▸ **EXERCISE PROMPT**
Copy verbatim the part of the news article on Juncker's speech below that begins at the words "Following a July" and stops after "to irritate Beijing.".

▸ **TEXT PASSAGE**
+===+
NEWS

Juncker urges EU to ‘catch the wind in our sails’

Juncker urges EU to ‘catch the wind in our sails’

European Commission chief Jean-Claude Juncker urged EU governments on Wednesday to take advantage of Brexit and an economic upswing to forge a tighter union at the heart of world trade.

In the EU’s equivalent of a US president’s State of the Union address, Juncker pledged to wrap up trade talks with Mexico and Brazil and proposed limiting China’s ability to buy up European companies in infrastructure, hi-tech manufacturing and energy.

A veteran of dealmaking through decades of fractious European Union politics, Juncker said he had often despaired at the bloc. But he saw it now bouncing back, a decade after the global financial meltdown and ensuing euro zone crisis.

“The wind is back in Europe’s sails,” Junker told the European Parliament, citing recent faster economic growth than the United States.

“Now we have a window of opportunity, but it will not stay open for ever. Let us make the most of the moment: catch the wind in our sails.”

Saying he regretted Britain’s decision to leave the bloc in March 2019, Juncker called for the EU, the world’s biggest trading bloc, to forge ahead with free trade deals as the United States under President Donald Trump takes a more insular turn.

“We will keep moving on because Brexit isn’t everything, it is not the future of Europe,” he said.

Following a July agreement for an EU trade deal with Japan, Juncker said the Commission – the bloc’s executive arm – would now open free-trade negotiations with Australia and New Zealand.

It would aim to conclude talks with Mexico and the South American trading bloc Mercosur, led by Brazil and Argentina, by the end of the year.

But he warned that the EU was not “naive”, and proposed a so-called investment screening framework to address concerns about a surge of Chinese takeovers in the bloc.

“We are not naive free traders. Europe will defend its strategic interests with an EU framework for investment screening,” he said, enlarging on a position that is strongly backed by France but likely to irritate Beijing.

Warning for Turkey

With the election in France of reform-minded President Emmanuel Macron in May, and with German Chancellor Angela Merkel, the EU’s pivotal leader, cruising to a fourth term later this month, Juncker’s speech came as the bloc’s key power tandem seeks to strengthen the euro common currency.

He renewed his call, also made by Macron, for a eurozone finance minister. But he stressed the EU did not need to create a new post, suggesting a senior European commissioner to coordinate economic policy across the eurozone.

Following the eurozone’s near break-up during the 2010-2012 crisis, many economists argued the currency area can only survive as a proper monetary union like the United States.

Juncker also called for a eurozone budget but within the existing multi-annual EU budget, rather than a separate budget as Macron has proposed.

France has long sought a budget as a means to make fiscal transfers from richer to poorer eurozone states.

While Juncker had warm words for Western Balkan states seeking to join the EU, he warned Turkey that its membership bid was failing because of President Tayyip Erdogan’s broad crackdown following a failed coup attempt last year.

“Our union is not a state but it’s still governed by the rule of law,” Juncker said. “And that rules out membership for Turkey for the foreseeable future.”
+===+
▸ **INPUT DATA**
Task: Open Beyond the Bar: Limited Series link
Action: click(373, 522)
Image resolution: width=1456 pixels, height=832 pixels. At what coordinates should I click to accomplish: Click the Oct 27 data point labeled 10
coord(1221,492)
+===+
▸ **REPLY**
Following a July agreement for an EU trade deal with Japan, Juncker said the Commission – the bloc’s executive arm – would now open free-trade negotiations with Australia and New Zealand.

It would aim to conclude talks with Mexico and the South American trading bloc Mercosur, led by Brazil and Argentina, by the end of the year.

But he warned that the EU was not “naive”, and proposed a so-called investment screening framework to address concerns about a surge of Chinese takeovers in the bloc.

“We are not naive free traders. Europe will defend its strategic interests with an EU framework for investment screening,” he said, enlarging on a position that is strongly backed by France but likely to irritate Beijing.